*KUTIPAN SUMBER*

------------------------------------------------------------

Kritik lain yang tak berjawab. Pertanyaan terbuka yang ditujukan pada Pimpinan Wilayah Muhammadiyah Jawa Timur, seolah menutup mata dan telinga dari kritik keras tentang seberapa besar urgensi membeli gereja di Spanyol, dibandingkan memberikan prioritas perhatian terhadap nasib para ahlul baitnya yang kekurangan. Proses pembelian gereja tetap saja dilakukan. Lalu apakah itu sengaja dimaksudkan untuk semakin menegaskan gerakan internasionalisasi Muhammadiyah?

Bukankah konsep al-Maun yang diajarkan Kyai Ahmad Dahlan sangat aplikatif dan sederhana maknanya? Konsep al-Maun ala Kyai Ahmad Dahlan adalah konsep sederhana, tetapi sangat visioner. Pesan al-Maun adalah agar kita serius memberikan proteksi dan insentif untuk yang lemah. Terlebih mereka itu adalah anggota kita sendiri. Tidak sadarkah kita, banyak diantara sesama kader persyarikatan yang kebetulan tidak mengelola AUM, kondisinya terpuruk lemah di saat Pandemi Covid-19. Tidak pekakah kita pada mereka yang malu untuk meminta tolong pada Muhammadiyah, meski perut mereka dan keluarganya lapar. Karena di kepalanya sadar, tidak ingin menjadi beban bagi persyarikatan. Sambil menahan pedih, mereka berjuang sendiri mengatasi problemnya. Tanpa bantuan Muhammadiyah sebagai persyarikatan yang moderen besar dan makmur.

Tidak sedikit saudara kita yang ingin bangkit, dengan modal terbatas, namun tidak bisa memiliki akses pada dana bantuan, atau pinjaman/talangan atau yang lainnya. Tidak sedikit saudara dalam persyarikatan yang terlilit hutang, baik bank ataupun pinjol atau lainnya, kemudian mereka dibiarkan berjuang sendiri mempertahankan hidup diri dan keluarganya?  Bahkan ada juga yang tanah dan rumahnya sampai disita bank, karena usahanya terpuruk. Mungkin saatnya memikirkan mekanisme dukungan pada warga yang sedang terpuruk ini. Bisa jadi bukan berupa dana, tapi pendampingan, dukungan jaminan negosiasi dengan pihak bank, atau bentuk kepedulian lainnya.

Kesan anti kritik

Kalau membaca tulisan di tajuk tersebut, sulit untuk menghindarkan adanya kesan keengganan untuk menerima kritik. Tajuk tersebut juga menyebutkan, betapa penulis membuat tulisan secara terbuka. Penulis meniatkan tulisan tersebut menjadi bahan diskusi terbuka di grup whatsapp dan media daring di lingkungan persyarikatan untuk berkaca diri, dan kebaikan.

Memang, diera yang amat terbuka seperti sekarang ini, apa yang disebut urusan internal dan tidak perlu diketahui khalayak, sebetulnya hanyalah tameng dari pihak-pihak yang tidak bisa menerima kritik.

------------------------------------------------------------

Catatan tersimpan:
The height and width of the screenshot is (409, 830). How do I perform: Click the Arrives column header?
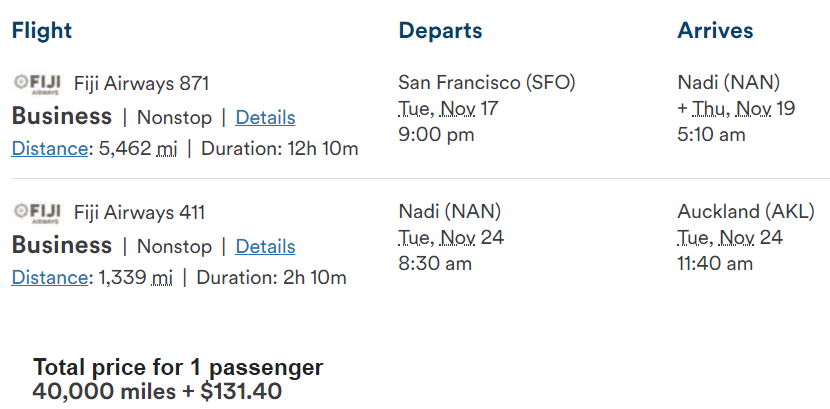(x=715, y=30)
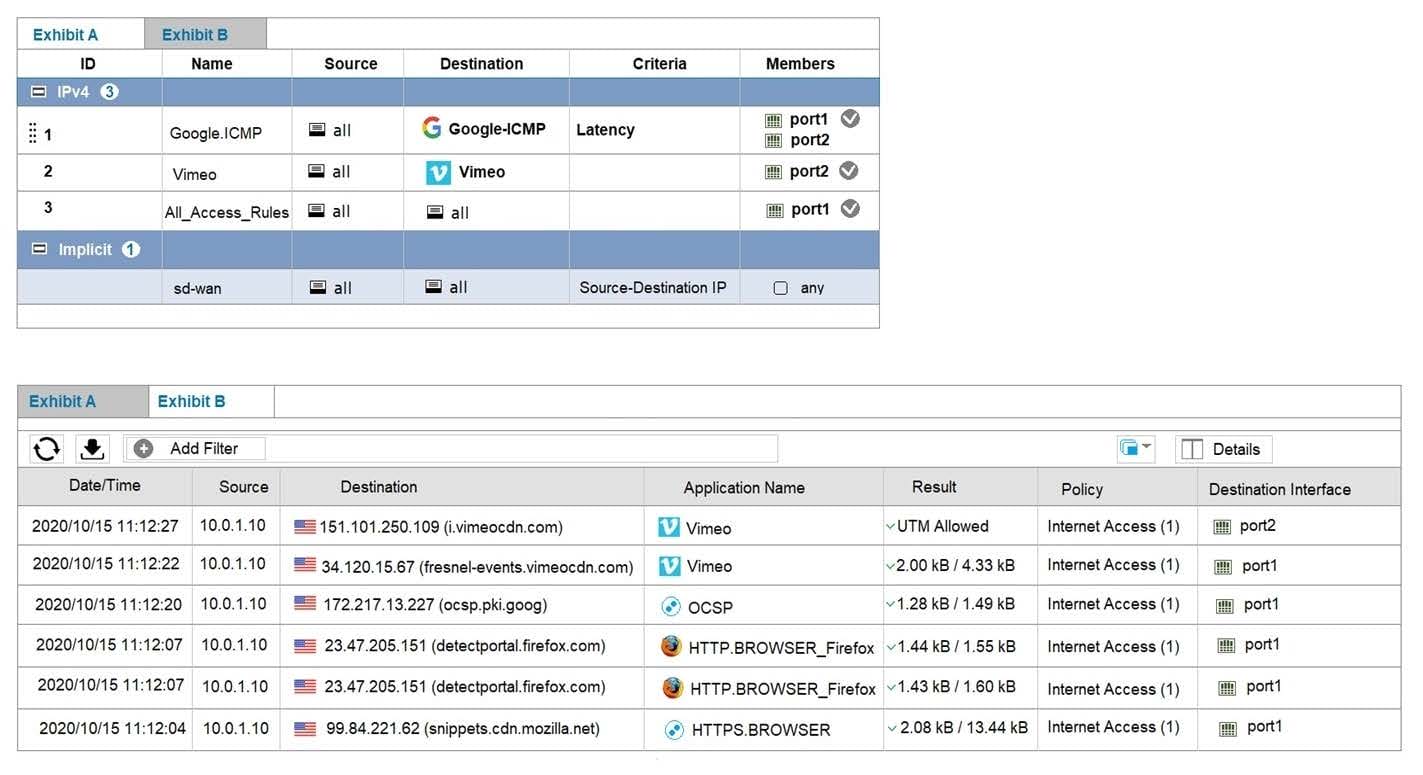Toggle the 'any' checkbox in sd-wan row

(x=781, y=288)

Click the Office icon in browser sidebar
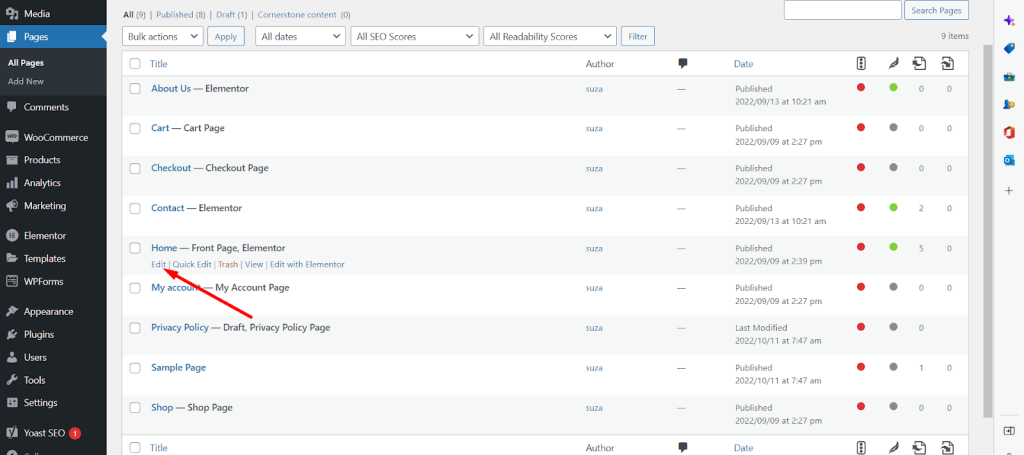click(x=1008, y=133)
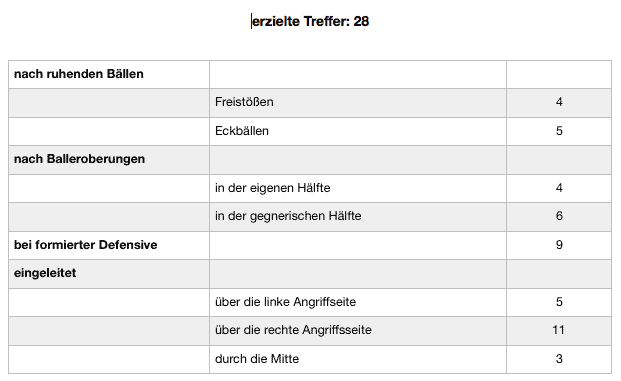Image resolution: width=621 pixels, height=381 pixels.
Task: Click the value 5 for linke Angriffseite
Action: click(559, 303)
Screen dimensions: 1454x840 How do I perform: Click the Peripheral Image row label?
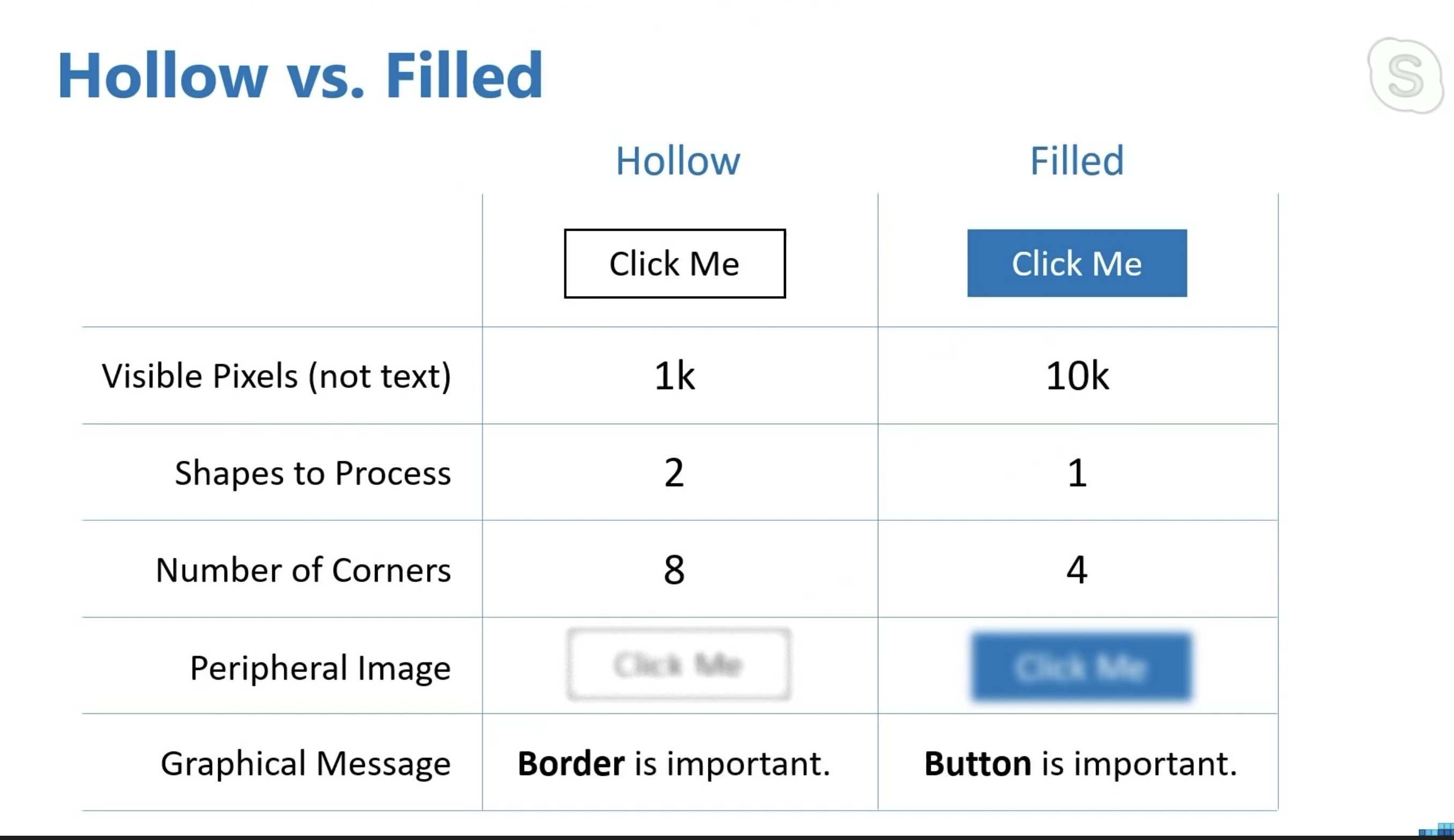click(x=320, y=667)
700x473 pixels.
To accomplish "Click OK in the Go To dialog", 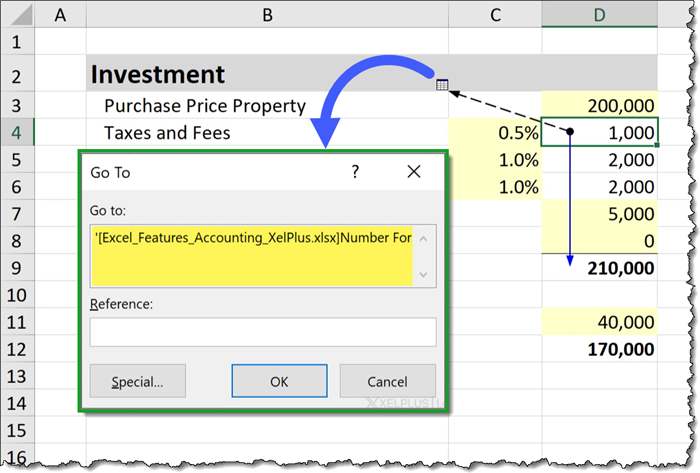I will (279, 381).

------------------------------------------------------------

*TUGAS YANG DIKERJAKAN*
a. Tolong ringkas paragraf dalam kutipan tentang kritik terhadap Muhammadiyah yang diawali "Tidak sedikit saudara kita yang ingin bangkit" menjadi daftar poin, tanpa menghilangkan fakta pokoknya.
b. Tuliskan lanjutan kutipan tentang kritik terhadap Muhammadiyah, dimulai setelah kalimat terakhirnya.
Catatan tersebut tidak dibutuhkan di sini.

*KUNCI JAWABAN LATIHAN*
a.
- Banyak saudara yang ingin bangkit dengan modal terbatas tidak mendapat akses pada dana bantuan, pinjaman/talangan, atau bentuk lainnya.
- Banyak anggota persyarikatan terlilit utang, baik di bank, pinjol, maupun tempat lain, lalu dibiarkan berjuang sendiri menghidupi diri dan keluarganya.
- Ada pula yang tanah dan rumahnya disita bank karena usahanya terpuruk.
- Sudah saatnya dipikirkan mekanisme dukungan bagi warga yang terpuruk. Dukungan itu tidak harus berupa dana, tetapi bisa berupa pendampingan, jaminan negosiasi dengan pihak bank, atau bentuk kepedulian lainnya.

b.
Saat ini, sulit rasanya mengatakan sebagai organisasi keagamaan yang mempunyai jaringan perguruan tinggi, sekolah, dan pesantren terbesar di Indonesia, namun immun pada berbagai upaya infiltrasi dari berbagai pihak. Baik oleh pemikiran, beragamnya isi kepala, dan beragamnya kepentingan.

Namun sebagai organisasi besar berkemajuan, tentu Muhammadiyah mesti terbuka dan bangga.  Paling tidak pada keunggulan sistem dan budaya kontrol organisasi yang selalu hidup dengan sikap kritis. Tentu saja, keunggulan ini juga harus berlaku ketika ada kekurangan internal. Kekurangan itu bukan dibuka untuk dihancurkan, tetapi diperbaiki bersama, dengan semua kekuatan dan kesadaran sebagai warga persyarikatan. Kalau ini bisa dilakukan, tentu bukan hanya bangsa ini yang menyaksikan, tetapi dunia ikut menyaksikan bahwa Muhammadiyah yang amat besar dan kuat itu, juga pnya kekhawatiran penetrasi dari luar persyarikatan, akan bisa menjadi solid dan mampu bertahan tak lekang oleh zaman.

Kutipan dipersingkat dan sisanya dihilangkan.